*** SOURCE RECORDS ***
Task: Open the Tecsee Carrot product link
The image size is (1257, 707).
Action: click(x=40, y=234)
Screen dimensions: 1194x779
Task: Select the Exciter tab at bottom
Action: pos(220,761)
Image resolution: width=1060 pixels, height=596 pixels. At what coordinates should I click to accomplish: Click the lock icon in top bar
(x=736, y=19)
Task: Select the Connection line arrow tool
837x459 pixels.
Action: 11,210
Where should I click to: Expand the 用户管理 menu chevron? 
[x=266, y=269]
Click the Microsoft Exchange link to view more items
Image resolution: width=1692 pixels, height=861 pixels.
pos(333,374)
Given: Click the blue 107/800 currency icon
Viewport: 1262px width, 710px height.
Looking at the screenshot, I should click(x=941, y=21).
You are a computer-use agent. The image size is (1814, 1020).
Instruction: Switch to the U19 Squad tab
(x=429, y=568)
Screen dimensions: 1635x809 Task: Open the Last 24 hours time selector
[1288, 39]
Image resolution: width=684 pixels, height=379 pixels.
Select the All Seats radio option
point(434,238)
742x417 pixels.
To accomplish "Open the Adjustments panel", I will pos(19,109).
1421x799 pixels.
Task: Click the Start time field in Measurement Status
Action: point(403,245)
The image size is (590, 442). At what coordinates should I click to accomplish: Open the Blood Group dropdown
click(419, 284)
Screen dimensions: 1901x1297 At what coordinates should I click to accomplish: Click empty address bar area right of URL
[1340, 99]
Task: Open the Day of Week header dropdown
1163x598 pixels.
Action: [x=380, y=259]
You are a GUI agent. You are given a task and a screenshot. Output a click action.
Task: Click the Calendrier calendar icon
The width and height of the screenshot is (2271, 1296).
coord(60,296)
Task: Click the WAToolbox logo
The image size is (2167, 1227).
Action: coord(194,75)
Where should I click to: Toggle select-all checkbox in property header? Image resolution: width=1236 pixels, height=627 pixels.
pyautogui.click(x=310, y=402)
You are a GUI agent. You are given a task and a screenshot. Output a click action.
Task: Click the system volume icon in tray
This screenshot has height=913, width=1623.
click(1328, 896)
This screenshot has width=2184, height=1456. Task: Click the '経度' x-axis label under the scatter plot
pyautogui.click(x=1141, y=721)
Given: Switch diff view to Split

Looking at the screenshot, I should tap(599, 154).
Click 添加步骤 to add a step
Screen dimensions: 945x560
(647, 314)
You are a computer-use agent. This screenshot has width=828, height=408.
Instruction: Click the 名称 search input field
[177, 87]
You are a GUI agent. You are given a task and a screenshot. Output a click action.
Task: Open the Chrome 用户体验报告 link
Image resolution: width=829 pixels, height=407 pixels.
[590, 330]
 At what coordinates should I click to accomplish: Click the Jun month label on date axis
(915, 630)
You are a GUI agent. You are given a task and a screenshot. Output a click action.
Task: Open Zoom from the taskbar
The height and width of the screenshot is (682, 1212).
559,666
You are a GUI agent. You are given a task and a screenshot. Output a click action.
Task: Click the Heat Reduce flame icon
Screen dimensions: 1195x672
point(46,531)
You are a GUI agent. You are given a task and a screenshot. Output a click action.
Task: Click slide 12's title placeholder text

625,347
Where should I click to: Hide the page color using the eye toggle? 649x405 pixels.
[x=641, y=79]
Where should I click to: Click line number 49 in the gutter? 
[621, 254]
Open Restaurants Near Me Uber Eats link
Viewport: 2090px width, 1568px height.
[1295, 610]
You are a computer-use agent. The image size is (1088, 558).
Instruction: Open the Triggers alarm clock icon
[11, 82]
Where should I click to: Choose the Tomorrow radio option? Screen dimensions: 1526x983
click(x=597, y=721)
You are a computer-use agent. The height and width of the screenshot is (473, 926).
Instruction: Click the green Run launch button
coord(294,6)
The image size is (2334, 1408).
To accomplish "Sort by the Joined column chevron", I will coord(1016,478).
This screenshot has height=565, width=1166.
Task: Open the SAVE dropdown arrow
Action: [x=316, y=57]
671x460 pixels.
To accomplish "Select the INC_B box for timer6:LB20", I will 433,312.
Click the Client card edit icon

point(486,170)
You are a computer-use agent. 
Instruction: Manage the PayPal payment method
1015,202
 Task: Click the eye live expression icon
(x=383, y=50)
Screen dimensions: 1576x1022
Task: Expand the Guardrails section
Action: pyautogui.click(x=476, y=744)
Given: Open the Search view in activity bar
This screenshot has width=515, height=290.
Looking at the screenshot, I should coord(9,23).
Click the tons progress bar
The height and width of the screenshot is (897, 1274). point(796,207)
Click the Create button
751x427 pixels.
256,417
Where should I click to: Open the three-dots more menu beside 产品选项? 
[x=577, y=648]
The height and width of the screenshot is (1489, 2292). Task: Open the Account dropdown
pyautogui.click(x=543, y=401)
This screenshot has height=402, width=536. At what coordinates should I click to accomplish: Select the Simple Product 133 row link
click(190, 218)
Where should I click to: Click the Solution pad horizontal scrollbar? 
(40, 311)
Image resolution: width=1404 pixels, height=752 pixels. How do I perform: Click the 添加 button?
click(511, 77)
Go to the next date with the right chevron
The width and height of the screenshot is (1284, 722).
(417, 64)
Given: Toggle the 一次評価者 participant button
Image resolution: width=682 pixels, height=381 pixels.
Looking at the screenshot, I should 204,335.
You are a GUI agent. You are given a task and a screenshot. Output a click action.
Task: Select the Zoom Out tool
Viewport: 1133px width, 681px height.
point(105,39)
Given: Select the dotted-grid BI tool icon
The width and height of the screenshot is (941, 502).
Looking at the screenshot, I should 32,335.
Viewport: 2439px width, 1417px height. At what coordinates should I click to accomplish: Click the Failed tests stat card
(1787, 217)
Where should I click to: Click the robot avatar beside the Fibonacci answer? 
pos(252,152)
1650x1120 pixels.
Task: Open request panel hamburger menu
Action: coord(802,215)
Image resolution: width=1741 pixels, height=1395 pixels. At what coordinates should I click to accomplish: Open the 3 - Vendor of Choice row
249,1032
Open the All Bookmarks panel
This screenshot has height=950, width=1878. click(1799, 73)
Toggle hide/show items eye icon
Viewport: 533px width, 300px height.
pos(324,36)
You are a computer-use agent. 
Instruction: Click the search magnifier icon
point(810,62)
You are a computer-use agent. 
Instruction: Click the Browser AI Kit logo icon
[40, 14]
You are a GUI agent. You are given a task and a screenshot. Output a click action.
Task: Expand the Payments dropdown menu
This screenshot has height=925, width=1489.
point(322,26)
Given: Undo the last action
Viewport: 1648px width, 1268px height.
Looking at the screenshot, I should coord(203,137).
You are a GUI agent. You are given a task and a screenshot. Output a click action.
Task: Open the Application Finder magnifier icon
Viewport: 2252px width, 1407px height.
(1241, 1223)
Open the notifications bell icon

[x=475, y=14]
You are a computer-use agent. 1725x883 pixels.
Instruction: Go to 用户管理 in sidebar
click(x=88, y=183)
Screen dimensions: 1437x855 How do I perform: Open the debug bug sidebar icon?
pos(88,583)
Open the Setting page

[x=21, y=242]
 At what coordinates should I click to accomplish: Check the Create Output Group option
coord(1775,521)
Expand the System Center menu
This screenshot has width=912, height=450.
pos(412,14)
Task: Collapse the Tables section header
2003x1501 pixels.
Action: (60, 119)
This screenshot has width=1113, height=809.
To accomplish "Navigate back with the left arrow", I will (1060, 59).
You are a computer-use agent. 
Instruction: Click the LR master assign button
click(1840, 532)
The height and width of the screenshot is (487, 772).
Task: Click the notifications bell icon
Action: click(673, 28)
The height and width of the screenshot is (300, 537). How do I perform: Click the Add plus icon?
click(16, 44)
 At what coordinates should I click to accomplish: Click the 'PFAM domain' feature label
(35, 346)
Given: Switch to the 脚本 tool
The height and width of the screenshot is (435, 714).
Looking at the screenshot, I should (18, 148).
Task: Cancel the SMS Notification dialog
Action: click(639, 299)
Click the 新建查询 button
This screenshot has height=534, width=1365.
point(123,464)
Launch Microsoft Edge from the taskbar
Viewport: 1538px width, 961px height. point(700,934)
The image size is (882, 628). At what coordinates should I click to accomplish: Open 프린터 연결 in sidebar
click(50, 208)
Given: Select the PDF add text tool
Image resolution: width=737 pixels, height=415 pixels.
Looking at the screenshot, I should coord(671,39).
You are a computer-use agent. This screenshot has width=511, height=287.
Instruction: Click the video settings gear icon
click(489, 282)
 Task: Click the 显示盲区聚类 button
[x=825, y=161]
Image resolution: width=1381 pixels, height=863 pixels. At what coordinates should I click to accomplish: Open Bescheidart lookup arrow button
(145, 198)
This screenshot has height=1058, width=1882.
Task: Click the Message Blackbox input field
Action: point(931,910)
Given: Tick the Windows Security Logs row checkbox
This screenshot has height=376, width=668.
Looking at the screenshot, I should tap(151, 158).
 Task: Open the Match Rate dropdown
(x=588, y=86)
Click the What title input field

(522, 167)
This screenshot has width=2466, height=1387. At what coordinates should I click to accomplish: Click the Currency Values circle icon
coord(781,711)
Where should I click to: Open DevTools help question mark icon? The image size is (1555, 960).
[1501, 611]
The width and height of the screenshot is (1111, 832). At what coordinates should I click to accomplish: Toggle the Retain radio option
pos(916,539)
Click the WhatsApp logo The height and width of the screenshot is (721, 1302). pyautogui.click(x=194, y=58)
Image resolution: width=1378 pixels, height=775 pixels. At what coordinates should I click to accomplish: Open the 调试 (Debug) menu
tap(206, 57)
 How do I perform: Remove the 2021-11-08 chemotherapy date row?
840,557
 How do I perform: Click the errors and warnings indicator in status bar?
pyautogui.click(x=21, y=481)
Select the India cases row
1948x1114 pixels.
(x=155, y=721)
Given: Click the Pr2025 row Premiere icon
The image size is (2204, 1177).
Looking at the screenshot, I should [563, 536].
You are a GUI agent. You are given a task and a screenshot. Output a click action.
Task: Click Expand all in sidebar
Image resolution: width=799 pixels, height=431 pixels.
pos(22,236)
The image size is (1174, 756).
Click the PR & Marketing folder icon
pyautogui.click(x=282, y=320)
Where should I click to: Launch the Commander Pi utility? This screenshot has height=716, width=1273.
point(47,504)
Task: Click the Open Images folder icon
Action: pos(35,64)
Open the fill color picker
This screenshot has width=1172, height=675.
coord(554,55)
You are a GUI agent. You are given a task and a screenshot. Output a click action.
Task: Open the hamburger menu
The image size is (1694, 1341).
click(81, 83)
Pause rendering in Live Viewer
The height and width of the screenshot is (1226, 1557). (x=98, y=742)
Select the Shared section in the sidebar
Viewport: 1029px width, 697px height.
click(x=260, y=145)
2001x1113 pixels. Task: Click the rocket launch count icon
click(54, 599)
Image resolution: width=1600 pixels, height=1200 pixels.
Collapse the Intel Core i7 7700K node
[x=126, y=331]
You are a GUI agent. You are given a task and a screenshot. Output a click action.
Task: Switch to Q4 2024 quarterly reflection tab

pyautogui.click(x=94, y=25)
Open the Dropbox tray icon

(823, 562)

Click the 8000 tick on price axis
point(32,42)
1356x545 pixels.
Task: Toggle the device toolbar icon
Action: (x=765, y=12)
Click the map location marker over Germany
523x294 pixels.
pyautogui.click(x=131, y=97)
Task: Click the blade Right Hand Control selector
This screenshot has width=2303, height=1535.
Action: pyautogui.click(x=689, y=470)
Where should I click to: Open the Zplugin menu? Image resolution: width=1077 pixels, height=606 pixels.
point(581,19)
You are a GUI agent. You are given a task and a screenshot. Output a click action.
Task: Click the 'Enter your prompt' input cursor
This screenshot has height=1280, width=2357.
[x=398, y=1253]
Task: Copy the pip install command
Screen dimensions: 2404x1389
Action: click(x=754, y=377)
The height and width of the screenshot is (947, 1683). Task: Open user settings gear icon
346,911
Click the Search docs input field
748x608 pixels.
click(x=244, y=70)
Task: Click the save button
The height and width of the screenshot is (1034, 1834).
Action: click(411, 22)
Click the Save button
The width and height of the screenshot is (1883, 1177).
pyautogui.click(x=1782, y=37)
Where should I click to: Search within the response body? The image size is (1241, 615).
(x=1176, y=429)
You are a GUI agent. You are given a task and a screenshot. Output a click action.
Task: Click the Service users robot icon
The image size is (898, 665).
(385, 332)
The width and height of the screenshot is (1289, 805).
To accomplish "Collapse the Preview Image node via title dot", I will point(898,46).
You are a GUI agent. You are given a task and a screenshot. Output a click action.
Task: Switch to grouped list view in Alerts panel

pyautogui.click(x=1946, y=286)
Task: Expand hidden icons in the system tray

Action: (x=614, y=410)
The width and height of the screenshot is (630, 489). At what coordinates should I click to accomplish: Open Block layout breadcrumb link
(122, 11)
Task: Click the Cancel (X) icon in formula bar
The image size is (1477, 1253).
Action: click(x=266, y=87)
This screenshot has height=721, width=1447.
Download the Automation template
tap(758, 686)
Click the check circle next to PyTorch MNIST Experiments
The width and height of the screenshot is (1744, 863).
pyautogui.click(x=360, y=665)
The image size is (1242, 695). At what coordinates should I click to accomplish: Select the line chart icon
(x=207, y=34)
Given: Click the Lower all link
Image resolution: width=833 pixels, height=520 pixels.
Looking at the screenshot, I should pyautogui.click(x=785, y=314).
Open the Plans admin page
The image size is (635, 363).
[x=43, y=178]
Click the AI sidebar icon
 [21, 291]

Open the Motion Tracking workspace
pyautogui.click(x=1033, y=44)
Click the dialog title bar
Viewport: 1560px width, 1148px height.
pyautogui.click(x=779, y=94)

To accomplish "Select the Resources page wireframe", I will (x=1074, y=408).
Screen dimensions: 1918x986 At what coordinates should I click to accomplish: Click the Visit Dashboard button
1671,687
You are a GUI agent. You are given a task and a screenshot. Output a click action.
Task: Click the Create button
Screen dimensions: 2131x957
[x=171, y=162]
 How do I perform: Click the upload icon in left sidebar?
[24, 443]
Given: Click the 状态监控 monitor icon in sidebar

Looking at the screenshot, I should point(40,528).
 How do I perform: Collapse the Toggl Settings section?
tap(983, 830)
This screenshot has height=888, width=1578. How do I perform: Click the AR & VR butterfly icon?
*** End of SOURCE RECORDS ***
- [INSTRUCTIONS FOR THE TASK]:
Going through the entries, return every line holding the word "Zoom".

- [TASK RESULT]:
Task: Open Zoom from the taskbar
Task: Select the Zoom Out tool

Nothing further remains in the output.